The problem: Can you convert the entries into a Markdown table with the columns Row and Entry Line, beginning at the first line of the entries and stopping after the line that contains "Looking at the image, I should click on (1801, 83)."? Number each row and leave out blank lines.
**** Dataset extract ****
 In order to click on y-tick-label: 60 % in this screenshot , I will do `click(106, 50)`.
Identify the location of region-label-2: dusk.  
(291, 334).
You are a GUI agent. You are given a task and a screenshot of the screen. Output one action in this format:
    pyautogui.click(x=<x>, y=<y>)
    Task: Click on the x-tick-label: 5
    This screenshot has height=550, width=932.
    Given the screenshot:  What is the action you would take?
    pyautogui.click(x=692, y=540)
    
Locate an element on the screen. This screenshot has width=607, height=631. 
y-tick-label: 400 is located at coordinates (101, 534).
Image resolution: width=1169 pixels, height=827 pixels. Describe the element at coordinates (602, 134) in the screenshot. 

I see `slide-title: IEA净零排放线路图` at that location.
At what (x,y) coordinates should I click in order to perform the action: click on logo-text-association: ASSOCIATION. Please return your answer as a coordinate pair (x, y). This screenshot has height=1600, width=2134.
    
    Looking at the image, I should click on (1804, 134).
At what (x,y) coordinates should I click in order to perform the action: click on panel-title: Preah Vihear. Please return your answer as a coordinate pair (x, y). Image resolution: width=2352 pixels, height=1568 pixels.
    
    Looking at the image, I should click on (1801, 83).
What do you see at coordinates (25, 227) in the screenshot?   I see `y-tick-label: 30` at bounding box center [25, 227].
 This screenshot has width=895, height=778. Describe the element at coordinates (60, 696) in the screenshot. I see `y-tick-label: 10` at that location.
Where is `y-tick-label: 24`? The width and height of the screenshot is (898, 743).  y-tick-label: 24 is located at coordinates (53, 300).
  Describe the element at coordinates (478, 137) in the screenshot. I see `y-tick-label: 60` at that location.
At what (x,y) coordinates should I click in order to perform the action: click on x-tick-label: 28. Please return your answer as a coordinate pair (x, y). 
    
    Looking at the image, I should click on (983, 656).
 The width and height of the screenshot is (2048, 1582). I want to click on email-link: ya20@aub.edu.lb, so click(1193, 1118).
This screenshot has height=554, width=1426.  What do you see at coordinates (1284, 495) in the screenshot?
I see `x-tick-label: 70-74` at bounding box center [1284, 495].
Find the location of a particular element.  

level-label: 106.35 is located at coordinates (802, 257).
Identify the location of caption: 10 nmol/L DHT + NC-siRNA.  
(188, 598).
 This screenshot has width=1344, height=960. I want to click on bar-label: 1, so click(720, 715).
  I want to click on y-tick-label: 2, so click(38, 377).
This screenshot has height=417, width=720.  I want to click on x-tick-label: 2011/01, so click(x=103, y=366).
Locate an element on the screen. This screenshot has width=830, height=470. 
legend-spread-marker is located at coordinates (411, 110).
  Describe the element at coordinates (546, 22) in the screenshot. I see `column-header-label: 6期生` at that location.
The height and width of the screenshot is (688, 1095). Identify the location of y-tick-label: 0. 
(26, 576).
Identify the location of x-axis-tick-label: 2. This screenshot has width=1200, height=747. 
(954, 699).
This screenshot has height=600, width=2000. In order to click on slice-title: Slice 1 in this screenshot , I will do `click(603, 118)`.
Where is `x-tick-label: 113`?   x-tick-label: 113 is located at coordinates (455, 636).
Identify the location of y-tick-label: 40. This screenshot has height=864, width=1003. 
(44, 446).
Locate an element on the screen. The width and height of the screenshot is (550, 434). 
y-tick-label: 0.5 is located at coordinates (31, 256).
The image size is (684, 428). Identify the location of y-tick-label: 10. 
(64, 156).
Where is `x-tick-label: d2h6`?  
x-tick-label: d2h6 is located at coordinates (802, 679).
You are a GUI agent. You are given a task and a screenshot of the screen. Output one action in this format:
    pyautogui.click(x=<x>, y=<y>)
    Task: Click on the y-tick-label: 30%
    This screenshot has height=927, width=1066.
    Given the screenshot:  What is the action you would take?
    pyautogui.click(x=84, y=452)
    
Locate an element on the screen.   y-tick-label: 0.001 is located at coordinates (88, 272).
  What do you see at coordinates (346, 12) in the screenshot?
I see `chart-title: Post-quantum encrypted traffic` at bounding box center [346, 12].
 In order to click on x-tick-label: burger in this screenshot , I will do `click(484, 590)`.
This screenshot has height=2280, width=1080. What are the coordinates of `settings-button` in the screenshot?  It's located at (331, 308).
****
Expected answer:
| Row | Entry Line |
|---|---|
| 1 |  In order to click on y-tick-label: 60 % in this screenshot , I will do `click(106, 50)`. |
| 2 | Identify the location of region-label-2: dusk.   |
| 3 | (291, 334). |
| 4 | You are a GUI agent. You are given a task and a screenshot of the screen. Output one action in this format: |
| 5 |     pyautogui.click(x=<x>, y=<y>) |
| 6 |     Task: Click on the x-tick-label: 5 |
| 7 |     This screenshot has height=550, width=932. |
| 8 |     Given the screenshot:  What is the action you would take? |
| 9 |     pyautogui.click(x=692, y=540) |
| 10 | Locate an element on the screen. This screenshot has width=607, height=631.  |
| 11 | y-tick-label: 400 is located at coordinates (101, 534). |
| 12 | Image resolution: width=1169 pixels, height=827 pixels. Describe the element at coordinates (602, 134) in the screenshot.  |
| 13 | I see `slide-title: IEA净零排放线路图` at that location. |
| 14 | At what (x,y) coordinates should I click in order to perform the action: click on logo-text-association: ASSOCIATION. Please return your answer as a coordinate pair (x, y). This screenshot has height=1600, width=2134. |
| 15 |     Looking at the image, I should click on (1804, 134). |
| 16 | At what (x,y) coordinates should I click in order to perform the action: click on panel-title: Preah Vihear. Please return your answer as a coordinate pair (x, y). Image resolution: width=2352 pixels, height=1568 pixels. |
| 17 |     Looking at the image, I should click on (1801, 83). |